• United States



by Matthew Kovar

Remote End-Point Security Services: Defining a New Market

Sep 10, 20025 mins
CSO and CISOData and Information Security

Teleworkers, mobile employees, and broadband access are all driving corporations to extend their networks securely through the implementation of IP VPNs over the Internet. While these networks are being extended, the malicious activities of hackers and their ability to compromise networks and remote PCs are only increasing. These remote end points are made more vulnerable when end users connect to the Internet for personal and business use without going through the corporate security infrastructure (firewalls, intrusion detection, URL filtering, content inspection, and so on).

Prudent corporate governance requires that the use of IT assets, when they are being accessed remotely, conform to the business use that is consistent with IT security policies (no malicious code or inappropriate services such as streaming or peer-to-peer applications) and HR policies (such as those that proscribe surfing inappropriate Web sites or sending sexually explicit e-mails). These policies must now be enforced on a decentralized user base as effectively as they are on the corporate network. For, although employees working remotely can connect securely to corporate networks with IP VPN connections, their systems may already have been compromised while they were surfing the Web for either business or personal reasons.

A new security market for providing remote end-point security (REPS) emerged in 2001 as managed service providers rolled out offerings to protect the systems of remote workers. The Yankee Group estimates that the REPS services market will approach $1 million in 2001 and it is projected to surpass $170 million by 2007, growing from 20,000 installed clients in 2001 to over 3 million by 2007. This Report provides an introduction to secure end-point services, identifies emerging market opportunities, and discusses demand drivers, current vendor offerings, and the future direction of these services.

Future and Conclusions

Several REPS service enhancements will be driven by further technology advancements. Service providers will look to monitor remote end points when they are not connected to the corporate IP VPN, allowing companies to continuously monitor security events targeting their employees PCs.

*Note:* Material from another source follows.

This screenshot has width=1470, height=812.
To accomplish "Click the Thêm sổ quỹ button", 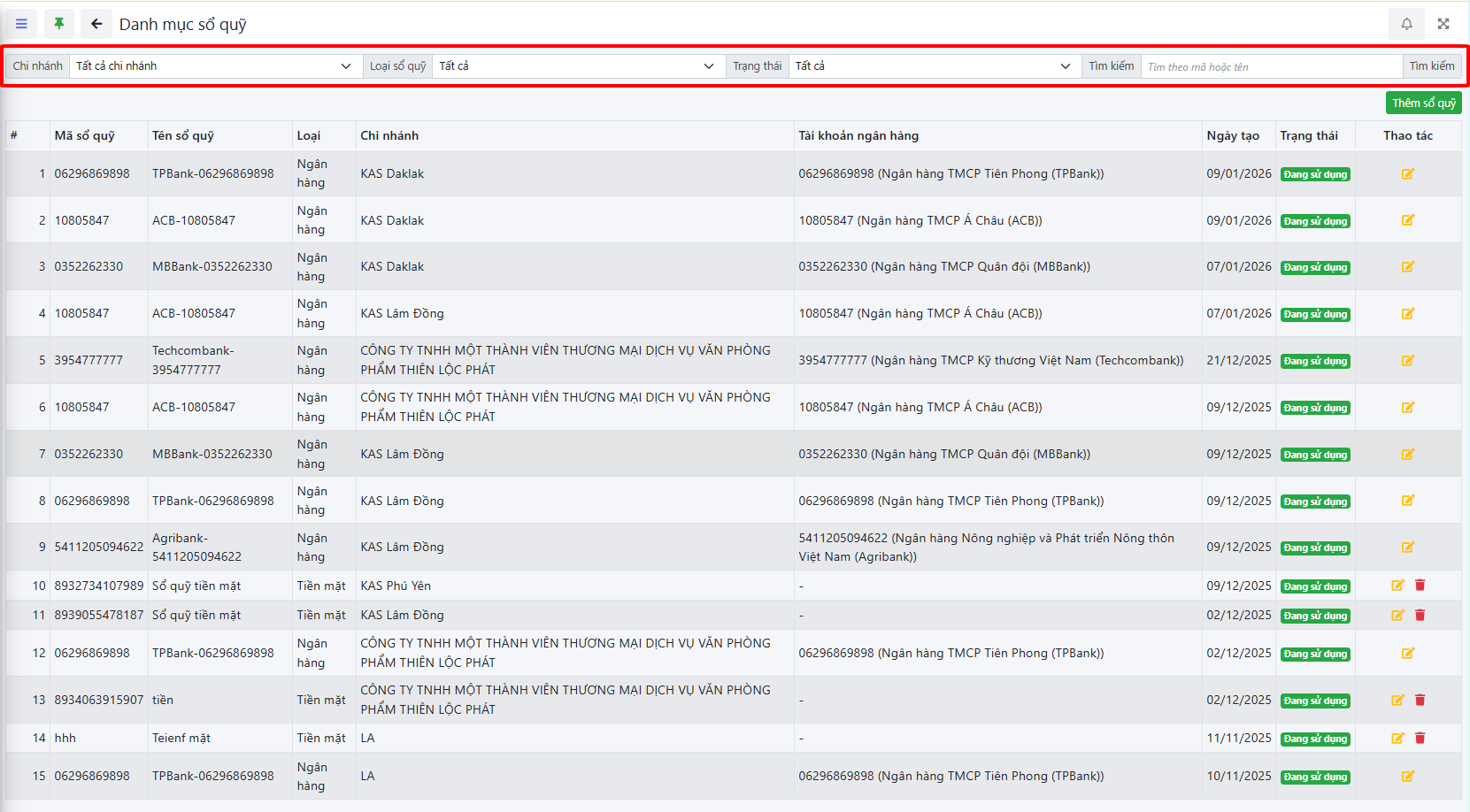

The service providers will leverage the security event information gathered from the remote end points, and tie it into security event management systems developed by vendors such as OpenService, e-Security, Intellitactics, OneSecure, and ISS, which will enable the service providers to proactively determine what types of security attacks are besetting end users around the Internet. This will allow the service providers to create new security policies and patches, and proactively push security fixes to customers even before they know of a new vulnerability or threat. REPS will also work with the security intelligence service (SIS) providers (see Further Reading list for research related to this topic) to integrate the SIS proactive threat detection information with the real-time update facilities provided by the REPS vendors.

REPS will also provide dynamic policy enforcement, which will enable corporations to enforce stricter corporate policies for Internet usage when the remote end user is conducting work-related tasks and accessing both the Internet and the IP VPN. The dynamic policy configuration will then change the rules of use when the end user is in home mode and is entitled to use applications such as video streaming or surf religious Web sites, both of which may be against corporate policies but are allowed under home user rights. With this dynamic configuration option, it will be necessary to have a security assessment or some way of auditing the remote PC for threats before the user is allowed access to the IP VPN and corporate network. This PC security audit will be conducted remotely from the IP VPN security policy server during the connection process.

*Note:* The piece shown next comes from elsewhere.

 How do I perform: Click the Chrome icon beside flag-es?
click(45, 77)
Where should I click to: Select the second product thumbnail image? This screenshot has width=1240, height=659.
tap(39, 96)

The IP VPN network equipment manufacturerssuch as Nortel, Cisco, Check Point, NetScreen, Lucent, and CoSinewill work with the secure end-point software vendors to integrate the IP VPN connection software with the REPS software. This integration will enable the corporate policy of allowing the IP VPN connection to be established only when the REPS software is resident and active, and when the end point has not been compromised since the last remote session. This will enable corporations and service providers to offer a wider range of network equipment as part of their secure end-point solutions.

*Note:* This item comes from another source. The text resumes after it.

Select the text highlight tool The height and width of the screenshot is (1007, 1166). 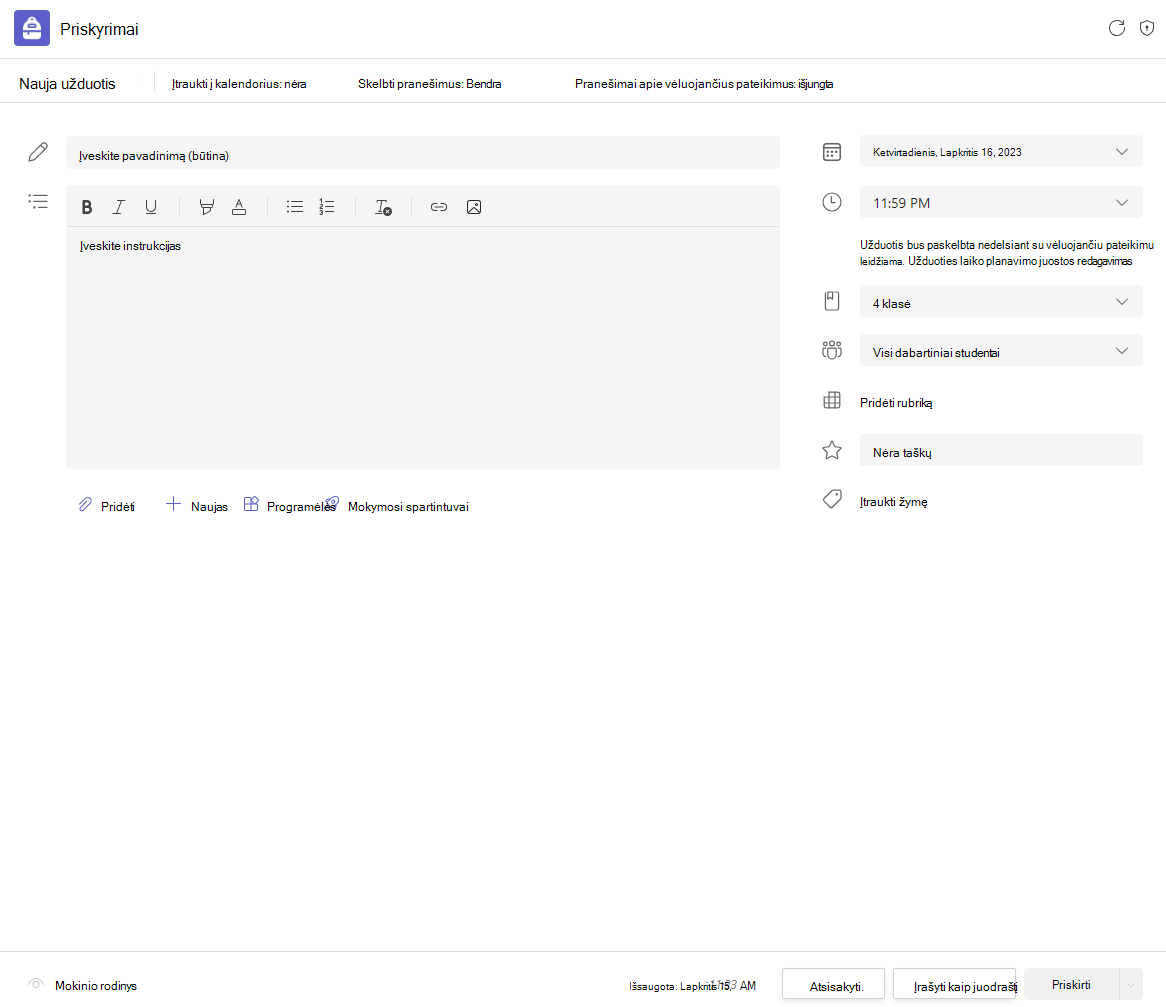pos(207,207)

REPS offerings will also be extended to partners networks, enabling a corporation to enforce a minimum level of security on its connection with its partners networks. This will most likely be an extension of the corporate network that is tied into a supply chain partner, or a reseller partner extranet relationship where the company wants to ensure that the partner is meeting a minimum level of security policy management, which can be ensured by deploying a managed REPS offering to the remote partner end point. This will raise the minimum-security exposure standard of what might be considered the weakest link in the security supply chain.

Several service providers will enter the market for REPS either through reseller agreements or by developing their own managed services offerings. Companies that are most likely to develop their own offerings will be the ones with a history of providing IP VPN remote services that require management of end-user software. These companies already control software on the desktop and provide primary support for end-user troubleshooting. GRIC, Sprint, EDS, Infonet, Internet Security Systems, and Genuity will be the first tier of providers to offer REPS. The next tier of services will come from AT&T, WorldCom, Comdisco, CLECs, and RBOCs. Other managed security service providers will look to resell REPS services, driven by the demand of their corporate customers to provide enterprise-grade security to their remote employees.

Other value-added resellers (VARs) and systems integration vendors will look to partner with REPS providers in an attempt to diversify their portfolios into managed security services and to help solidify their grip on their customers. The Yankee Group predicts that within the next 18 months, REPS will become a standard offering and a must-have for corporations as part of the managed security services suite they purchase to help secure their corporate infrastructure.